▶ [Exercise aim]
Among the entries below, only the lines starting at the one with "Task: Tap the red video ticket icon" and ending at the one with "Image resolution: width=1130", both included, are to be printed exactly.

▶ [Input]
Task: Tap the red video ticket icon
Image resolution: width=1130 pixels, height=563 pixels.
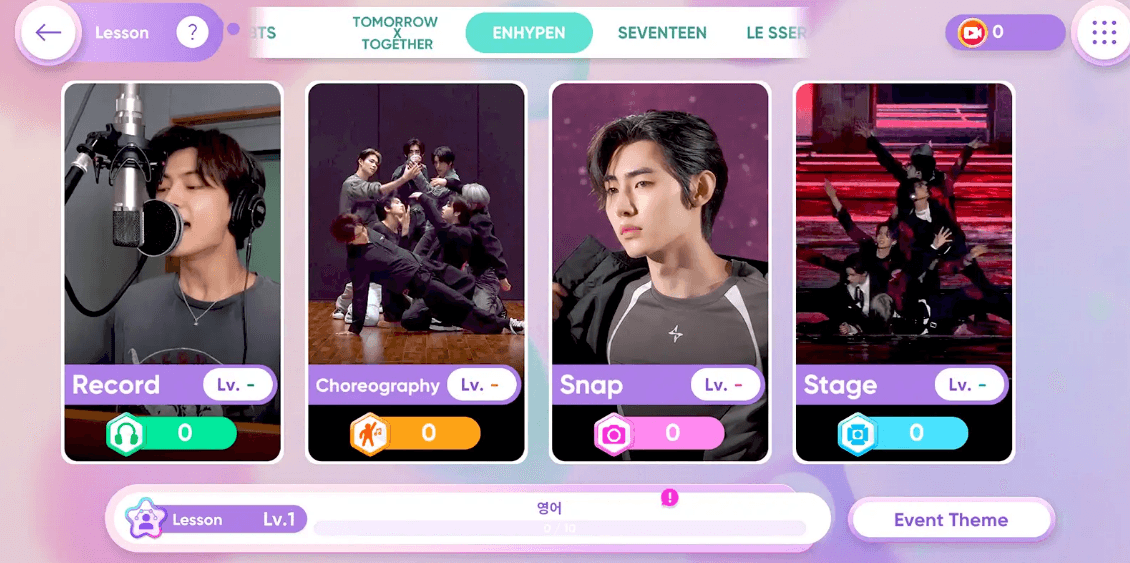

...

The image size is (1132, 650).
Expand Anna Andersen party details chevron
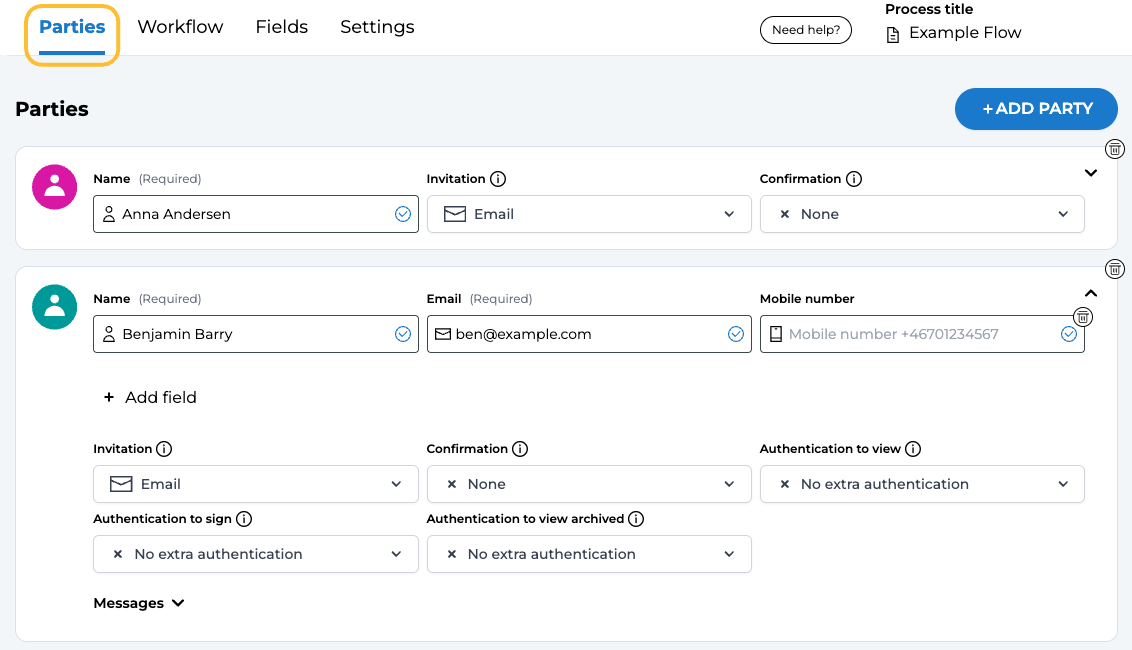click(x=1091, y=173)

...

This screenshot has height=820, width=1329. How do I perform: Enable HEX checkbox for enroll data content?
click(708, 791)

▶ [Result of this exercise]
Task: Tap the red video ticket icon
Image resolution: width=1130 pixels, height=563 pixels.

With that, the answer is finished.